La récente interview (12) du chef de la délégation du Saint-Siège au Vietnam vient donc rétablir l’équilibre de l’information sur ce sujet et laisse apparaître des résultats moins flatteurs pour le gouvernement vietnamien, même si le haut responsable romain reconnaît que durant les quatre années écoulées depuis sa première visite au Vietnam, « des progrès ont été réalisés dans l’exercice de la liberté religieuse en ce pays ». Cependant, pour le prélat romain, « il reste un long chemin à parcourir avant de pouvoir affirmer que l’Eglise catholique au Vietnam jouit de l’entière liberté religieuse », une liberté qui, selon lui, ne devrait pas se réduire à la liberté de culte, mais comporter aussi la possibilité de créer des associations, des oeuvres éducatives et caritatives …

Au sujet des nominations d’évêques et des consultations préalables entre les deux parties, Mgr Celli a été sans ambiguïté: « Le Saint-Siège répète chaque fois son désir de pouvoir nommer librement des évêques ». Il a ajouté:  » C’est donc à contre-coeur que le Saint-Siège soumet le nom du candidat à la considération du gouvernement vietnamien avant la nomination par le souverain pontife; cette procédure ne lui fait pas plaisir, mais l’actuel état des choses ne lui laisse pratiquement pas d’autre choix. C’est vrai que dans certains pays, le Saint-Siège communique à l’avance aux autorités gouvernementales, le nom du futur évêque, mais sans que cela comporte un droit de veto de la part de cet Etat ».

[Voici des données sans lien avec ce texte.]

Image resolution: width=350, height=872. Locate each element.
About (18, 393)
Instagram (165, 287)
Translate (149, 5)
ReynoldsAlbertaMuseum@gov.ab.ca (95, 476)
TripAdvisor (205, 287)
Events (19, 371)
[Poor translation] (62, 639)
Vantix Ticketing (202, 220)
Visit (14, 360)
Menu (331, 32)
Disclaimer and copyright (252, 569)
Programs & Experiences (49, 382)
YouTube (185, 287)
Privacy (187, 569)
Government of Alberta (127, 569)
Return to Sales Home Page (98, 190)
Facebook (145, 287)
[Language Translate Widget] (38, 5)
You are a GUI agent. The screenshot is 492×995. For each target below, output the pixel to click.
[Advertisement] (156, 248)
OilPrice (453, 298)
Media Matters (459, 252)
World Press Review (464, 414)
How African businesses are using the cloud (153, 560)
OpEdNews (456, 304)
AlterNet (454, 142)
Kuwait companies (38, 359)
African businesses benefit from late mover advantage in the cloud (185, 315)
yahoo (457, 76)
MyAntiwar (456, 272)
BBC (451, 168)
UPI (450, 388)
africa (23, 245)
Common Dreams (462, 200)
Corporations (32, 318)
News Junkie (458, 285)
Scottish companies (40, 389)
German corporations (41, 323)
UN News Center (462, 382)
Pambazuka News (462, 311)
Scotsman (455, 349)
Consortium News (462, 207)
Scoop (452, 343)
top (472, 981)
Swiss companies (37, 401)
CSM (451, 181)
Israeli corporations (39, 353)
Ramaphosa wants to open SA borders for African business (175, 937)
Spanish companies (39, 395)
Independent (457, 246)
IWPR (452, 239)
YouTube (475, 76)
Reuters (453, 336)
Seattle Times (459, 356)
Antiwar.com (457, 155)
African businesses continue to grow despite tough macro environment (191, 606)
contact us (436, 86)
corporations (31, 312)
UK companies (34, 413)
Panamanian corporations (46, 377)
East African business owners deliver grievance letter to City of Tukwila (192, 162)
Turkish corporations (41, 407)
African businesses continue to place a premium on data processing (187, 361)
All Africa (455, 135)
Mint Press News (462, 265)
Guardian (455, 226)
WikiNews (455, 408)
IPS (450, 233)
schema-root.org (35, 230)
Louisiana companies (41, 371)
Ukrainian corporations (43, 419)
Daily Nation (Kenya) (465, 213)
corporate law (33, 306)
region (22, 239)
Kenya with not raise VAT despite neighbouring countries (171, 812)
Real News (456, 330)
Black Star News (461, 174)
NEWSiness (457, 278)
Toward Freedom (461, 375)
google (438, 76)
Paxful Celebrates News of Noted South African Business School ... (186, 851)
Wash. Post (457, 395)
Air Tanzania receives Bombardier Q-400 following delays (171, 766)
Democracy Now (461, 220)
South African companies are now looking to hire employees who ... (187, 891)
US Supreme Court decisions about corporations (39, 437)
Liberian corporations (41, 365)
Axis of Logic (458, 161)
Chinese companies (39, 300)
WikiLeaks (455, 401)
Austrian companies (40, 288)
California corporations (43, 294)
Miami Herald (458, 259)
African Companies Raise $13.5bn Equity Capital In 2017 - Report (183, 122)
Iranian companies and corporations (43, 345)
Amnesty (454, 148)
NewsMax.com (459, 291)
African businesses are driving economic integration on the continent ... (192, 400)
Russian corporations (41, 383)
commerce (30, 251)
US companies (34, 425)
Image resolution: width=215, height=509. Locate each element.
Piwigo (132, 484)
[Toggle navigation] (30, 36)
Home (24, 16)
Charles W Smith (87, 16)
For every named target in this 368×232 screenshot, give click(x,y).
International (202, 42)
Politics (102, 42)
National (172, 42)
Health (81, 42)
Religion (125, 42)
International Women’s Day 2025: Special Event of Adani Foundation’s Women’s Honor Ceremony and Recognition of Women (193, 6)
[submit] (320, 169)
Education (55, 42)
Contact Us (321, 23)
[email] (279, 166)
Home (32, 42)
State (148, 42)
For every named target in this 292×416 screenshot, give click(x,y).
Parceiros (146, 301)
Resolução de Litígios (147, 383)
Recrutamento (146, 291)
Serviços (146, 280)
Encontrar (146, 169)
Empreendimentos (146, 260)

Pour ce qui concerne Mgr François-Xavier Nguyên Van Thuân, Mgr Celli a déclaré qu’il continuera à garder la fonction de coadjuteur de Hô Chi Minh-Ville. Il a aussi rappelé que, depuis que les autorités « l’ont invité à quitter son pays, le Saint-Siège a très souvent protesté à ce sujet » parce qu’il tient « la mesure prise contre lui comme une injustice manifeste ». Dans le futur, le Saint-Siège qui connaît bien les grandes qualités intellectuelles et morales de cet évêque lui confiera une fonction à l’intérieur de la curie romaine.

Enfin, de nombreux renseignements supplémentaires concernant le climat des entretiens ainsi que les points d’accord et d’achoppement entre les deux parties ont été apportés par un compte rendu général du voyage de la délégation, que nous présentons en annexe de ce numéro. Ce document qui provient d’une source religieuse vietnamienne proche du Vatican a été publié dans la revue de langue vietnamienne « Muc Vu » (Pastorale), publiée en Suisse.